Only send notifications after service is at least 10 minutes continuous in CRIT

Dear CheckMK forum community,

I have a few temperature sensors in servers.
Monitoring works no problem, but I recieve Notifications for every service state change.

Example
Whenever a server temperature reaches WARN or CRIT even for a second I get a notification.

I’d like it to send notifications after 10 minutes continuous in CRIT state.
It should not send a notification if the state changes from CRIT to WARN and back to CRIT, instead on reaching WARN the “10 minute timer” should stop and upon reaching another CRIT a new 10 minute timer should be starting.

After all, being over 80°C (which is standard CRIT value for temperature) for a second isn’t harmful at all and I don’t need to know that.

Does somebody know how to achieve that?

Thanks in advance,
pixelpoint

Hi,

In the notifications settings set to alert on nth attempt.
image

I would suggest using the rule “Delay service notifications”. It does exactly what you want. It delays the notification for a specified amount of time. If the service returns to OK during this time, there will be no notification.
Regards
Udo

Sorry for the slow reply.

I tried “Delay service notifications”, but that makes it only delay the notifications until they are OK again.
Imagine this situation:

  • [00:00] Service CRIT
  • [00:05] Service WARN
  • [00:10] Service still WARN → send notification

What I wanted to do was this:

  • [00:00] Service CRIT
  • [00:07] Service WARN (<-- stop timer here, as temperature is not CRIT anyore)
  • [00:09] Service CRIT (<-- start timer here again, as temperature reached CRIT)
  • [00:19] Service still CRIT (<-- send notification because temperature has been CRIT for 10 minutes)

Thank you, I will try the following notification rule:

Match only the following services: Temperature
Match service event type: any -> OK // any -> CRIT
Restrict to n-th to m-th notification: 10 to 11

I will report back tomorrow.

Thank you for your help.

Sadly, the proposed solution with the notification rule restrict n-th to m-th notification does not work as well.
Giving it a thought or two, I think I know why it wouldn’t work:

  1. The Temperature Service only creates 1 notification per service change, so Notification 10 and 11 never occur.
  2. Even if it would have a periodic service notification every minute, it would still be sending out notifications for WARN and CRIT without taking the 10 minutes CONTINOUS CRIT STATE into account.

With the rule “periodic service notification” it’s also not possible to say “only for CRIT state”.

Somebody else have some kind of idea on this?

Screenshots of the notifications + time when they arrived:
checkmk temperature mails

Woldn’t it be easier to just adjust the warn/crit limits to values that work for you?

Personally, I like to have WARN early enough to be aware of somehting unusual before it has noticeable impact.

1 Like

The thing with this server is:

  • He gets warm every now and then
  • We observed how this happens (management jobs, cleanup jobs, backup jobs, many simultanous user queries, etc etc)
  • Except for the planned jobs we cannot set a service period because user queries happen randomly
  • 80°C is okay for CRIT
  • But we don’t want to recieve 30 mails a day whenever the temperature exceeds the threshold for a very limited time

That’s why we would like to recieve mails but only if the temperature exceeds the limit for too long.

I could set CRIT for 90°C, but we wouldn’t get any notifications at all (or close to any, the server reached 90°C for a few seconds once in the last months).

You could use the “Maximum number of check attempts for service” ruleset:
The maximum number of failed checks until a service problem state will be considered as hard.

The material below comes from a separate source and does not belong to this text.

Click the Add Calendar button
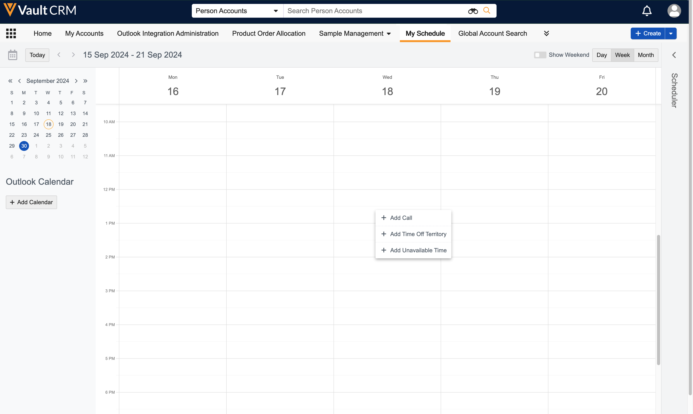 click(x=31, y=202)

Only hard state trigger notifications.

2 Likes

I’m now trying a combination of rules for this server.

Notified Events for Service

  • any -> CRIT
  • any -> OK

This should only send CRIT and OK notifications.

Enable / Disable Flapping Detection for Service

  • Disable flapping detection

The state was regularly going into flapping state because of sudden temperature changes.

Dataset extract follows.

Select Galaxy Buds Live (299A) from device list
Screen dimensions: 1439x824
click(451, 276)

Service Period for Services

  • With this rule I setup a service / backup / cleanup time period in which there will be no notifications sent

Many of the notifications I recieve are from the service period at night, where backup and cleanup jobs are running.

Maximum Number of Check Attempts for Service

  • This rule is set to 10 attempts for all “Temperature Zone” Services

With all of these rules combined, I should have the following setup

  • Only Recieve CRIT or OK messages
  • Do not recieve any messages at night (cleanup and backup timeperiod)
  • Only recieve messages after 10 check retries (10 minutes)
  • No Flapping detection and notification

If this is not enough, I will probably disable WARN (if possible) values for this Server.
This should lead to only OK->CRIT and CRIT->OK events.

I will let this run for a few days and will report back afterwards.
Thank you everyone for your help.

I’m very sorry for being so late, I totally forgot about this thread.
I’m marking my last answer as solution, because it worked (kinda).

The notifications have reached acceptable numbers with these rules.

Thank you all for your help and suggestions!

This topic was automatically closed 365 days after the last reply. New replies are no longer allowed.